* _Aim_
Report every line in the entries below that contains the string "height", copying each such line in full. Case counts.

* _Input records_
________

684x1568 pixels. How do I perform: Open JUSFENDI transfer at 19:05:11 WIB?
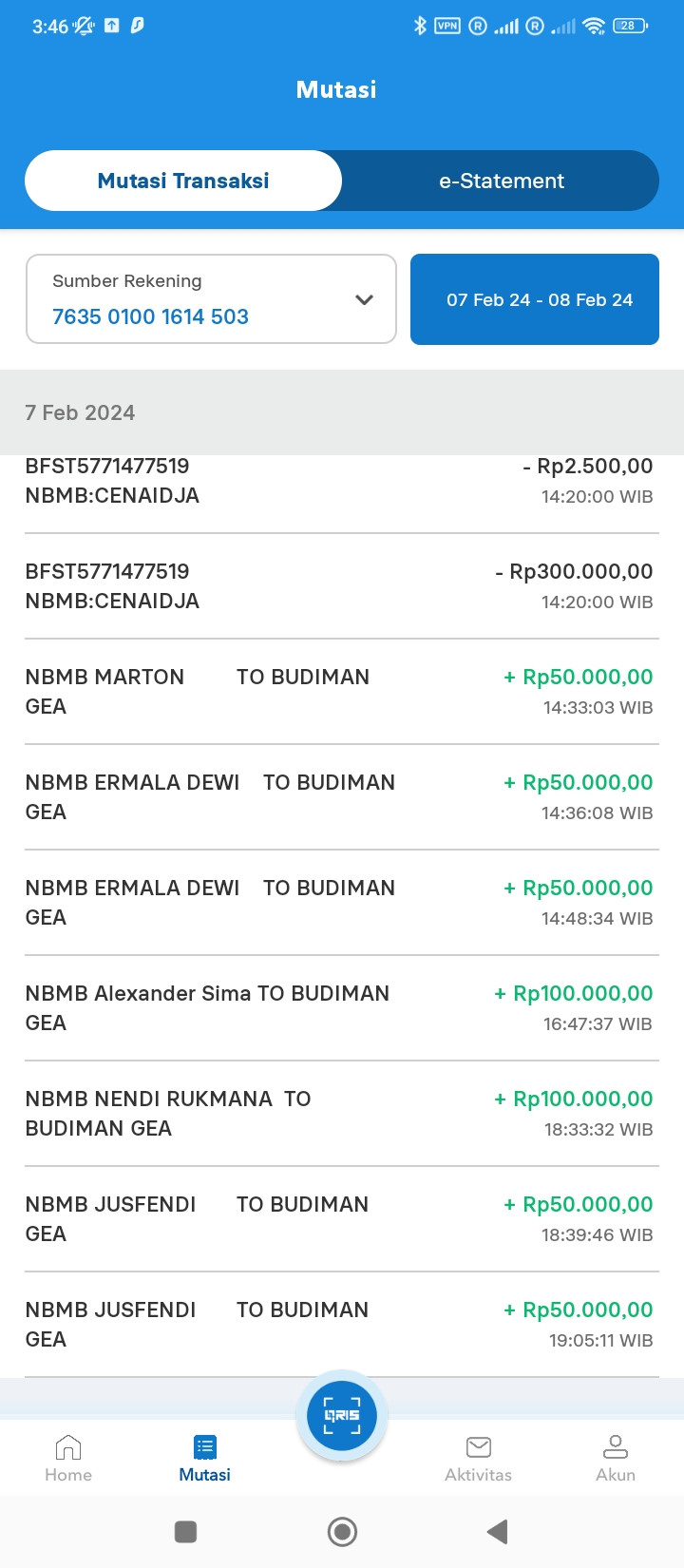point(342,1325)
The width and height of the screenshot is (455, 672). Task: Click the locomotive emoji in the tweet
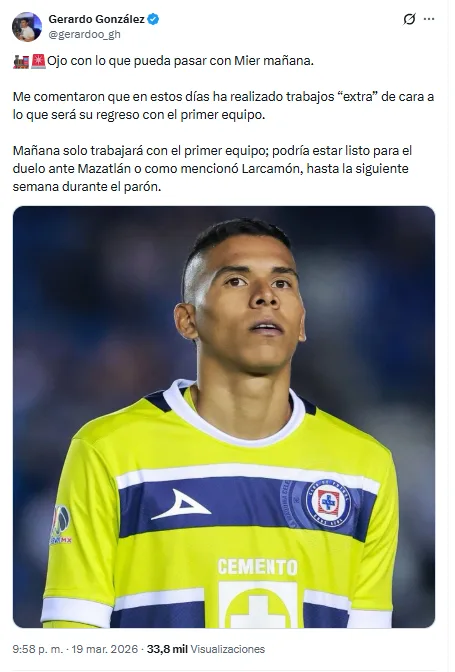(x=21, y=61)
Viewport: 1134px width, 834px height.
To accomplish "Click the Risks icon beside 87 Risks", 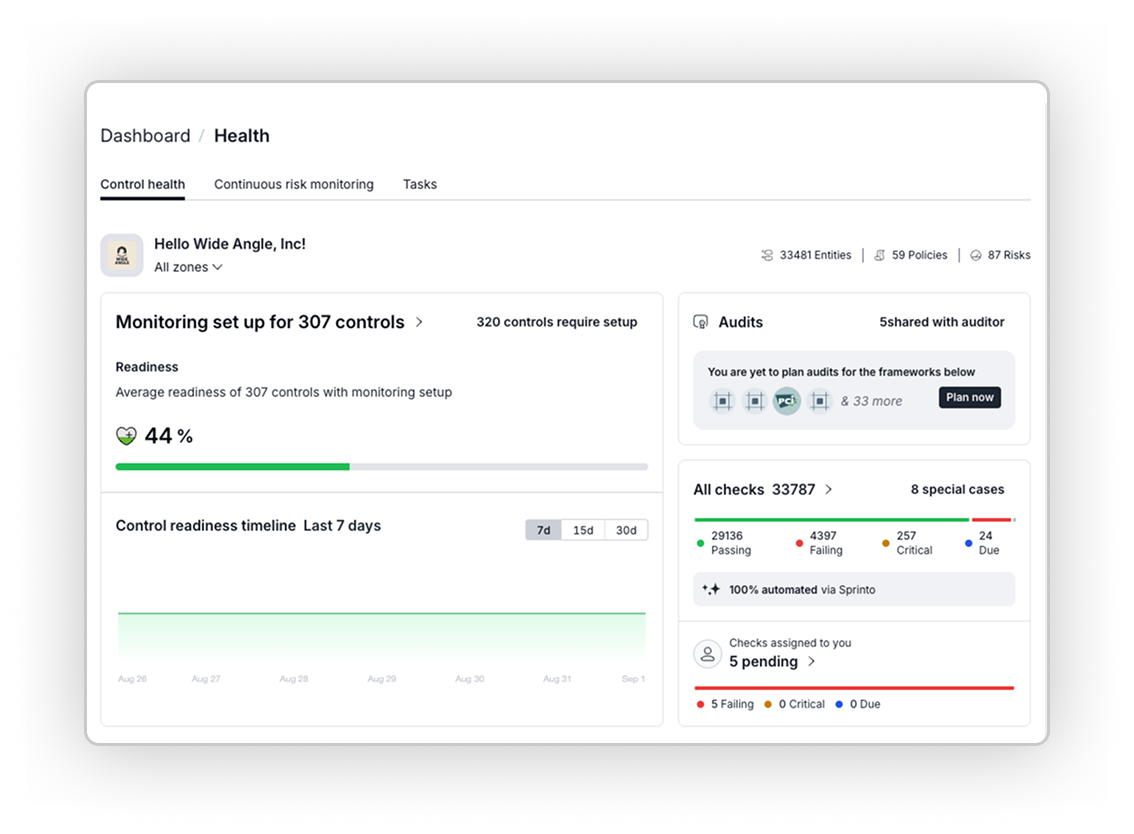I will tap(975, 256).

________

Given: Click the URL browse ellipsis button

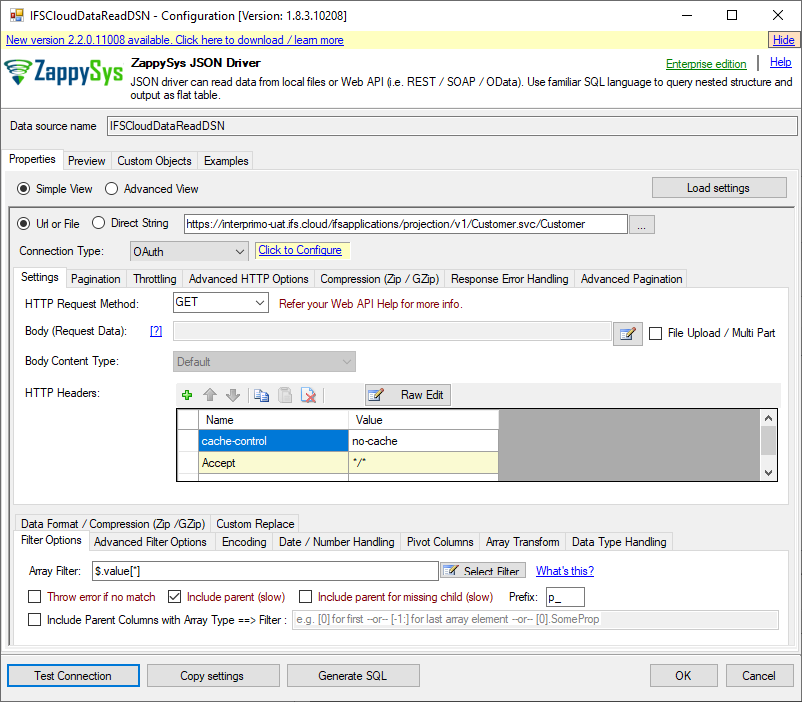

________

* _Result below_
The width and height of the screenshot is (455, 672). Task: Click the locomotive emoji in the tweet
Viewport: 1134px width, 834px height.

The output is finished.